# Female Friends



## brokenbythis (Aug 21, 2011)

Yep.. the old opposite sex friends debate. My STBXH has had inappropriate "friendships" with females, usually ones from his past, for the entire 13 yrs we were married. A few he got way to close to, one her definitely had an EA with. 

The usual EA stuff: my wife is mean to me, she doesn't give me sex, she is a horrible person. The typical speel of cheaters.

I set boundaries with him after I found out he had been seeing these women all along, even though he says "we're just friends". After he crossed that hard line last summer, after he lied and said he wouldn't see them anymore, I asked him to move out.

Fast forward, he confesses to me in Spring this year one of his "friends" is pregnant. To him. I file divorce papers. 

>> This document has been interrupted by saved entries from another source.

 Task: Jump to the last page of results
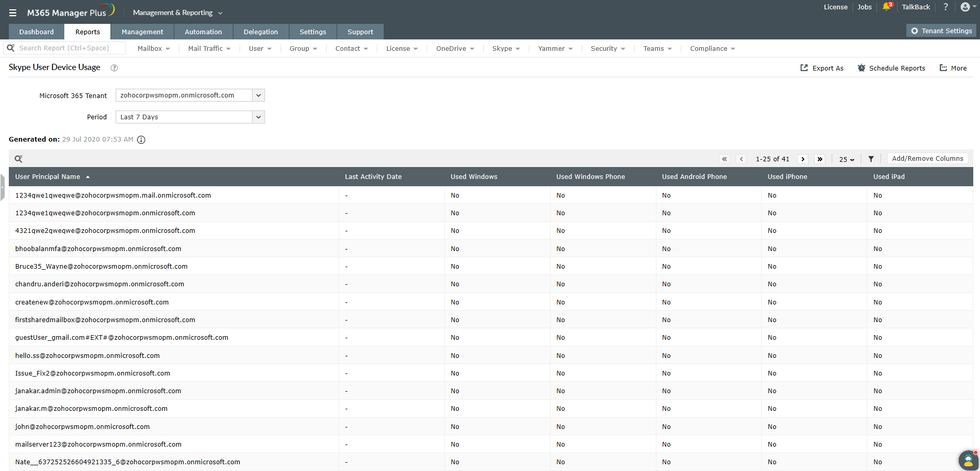820,159
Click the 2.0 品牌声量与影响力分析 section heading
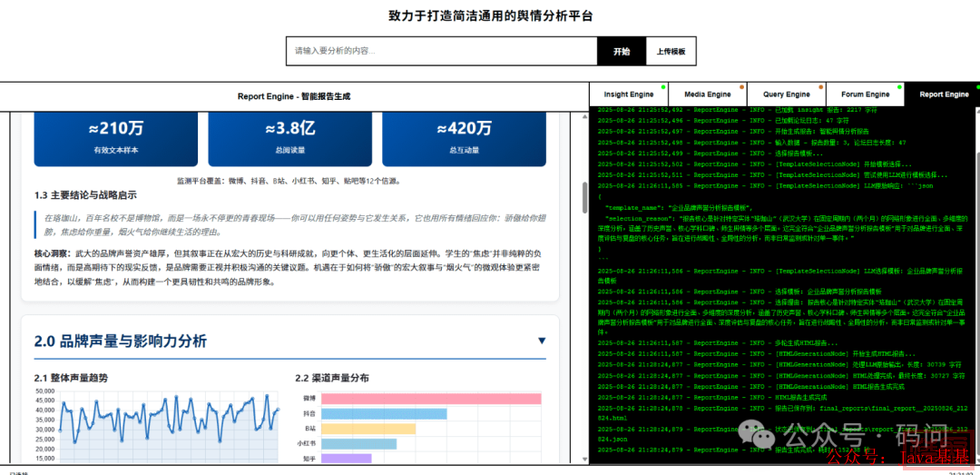Image resolution: width=980 pixels, height=475 pixels. point(121,341)
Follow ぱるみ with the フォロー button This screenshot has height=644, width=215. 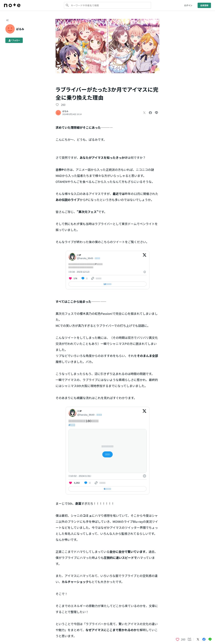(14, 40)
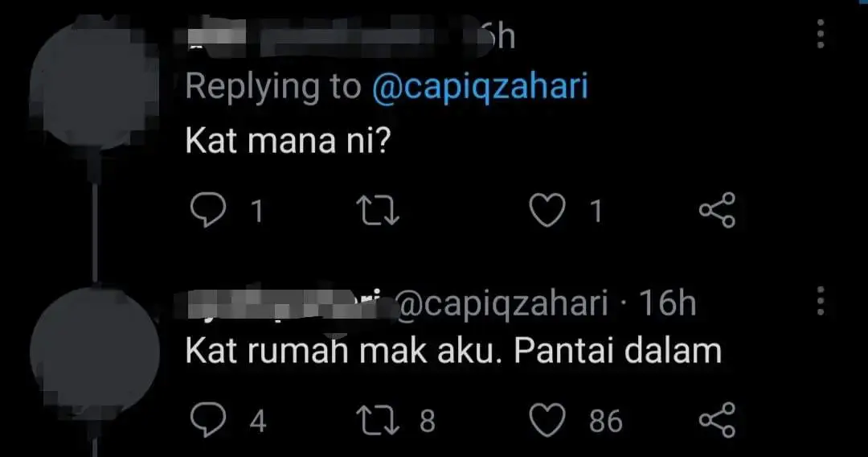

Lately he has been showing true remorse and confessing having these female relationships was indeed harmful to our relationship.

So just when I think he's actually owning it and maybe he will change....

I find out today he's taking our son along on outings with yet another old female "friend". 

He just doesn't get it, he never will. He never cared enough to realize what damage these "relationships" had on our marriage.

They never change, its in the genes.


----------



## The Middleman (Apr 30, 2012)

Continue with the divorce. Get an injunction baring him from taking your son near any of his "friends".


----------



## OlderAndWiser (Apr 17, 2013)

I agree with Middleman......just divorce him. He's not worth anymore time or thought or consideration. Move on.


----------



## MovingAhead (Dec 27, 2012)

The Middleman said:


> Continue with the divorce. Get an injunction baring him from taking your son near any of his "friends".


You can't legally get this injunction. I understand the idea but it will not fly in court. 

I am sorry. Continue with the Divorce if that is what you really want. I think it is best for you to do so but all that matters is what you think. I am so sorry you are here.


----------



## NextTimeAround (Dec 15, 2011)

I can't help but be curious by the details.

Broken, does the mother of his child want an exclusive relationship with him? Or just his child support?

And what how deep of a friendship is this other woman that he has been taking your son to visit?


----------



## wranglerman (May 12, 2013)

Sorry to say but cheaters be cheating and they justify it to themselves every time.

Continue with your divorce and keep moving forward without him, when he sees you are moving ahead without him then he'll get it, but by then it will be too late!!!!

Chin up, at least you are not seriously wanting to take him back now.


----------



## thatbpguy (Dec 24, 2012)

brokenbythis said:


> He just doesn't get it, he never will. He never cared enough to realize what damage these "relationships" had on our marriage.
> 
> They never change, its in the genes.


Betraying is an addiction. He was giving you the denial talk for all those years and now you find out the truth.

I really feel for you. That said, and not to disrespect you, but you should have done something about this years ago.

I wish you well.


----------



## The Middleman (Apr 30, 2012)

MovingAhead said:


> You can't legally get this injunction. I understand the idea but it will not fly in court.
> 
> I am sorry. Continue with the Divorce if that is what you really want. I think it is best for you to do so but all that matters is what you think. I am so sorry you are here.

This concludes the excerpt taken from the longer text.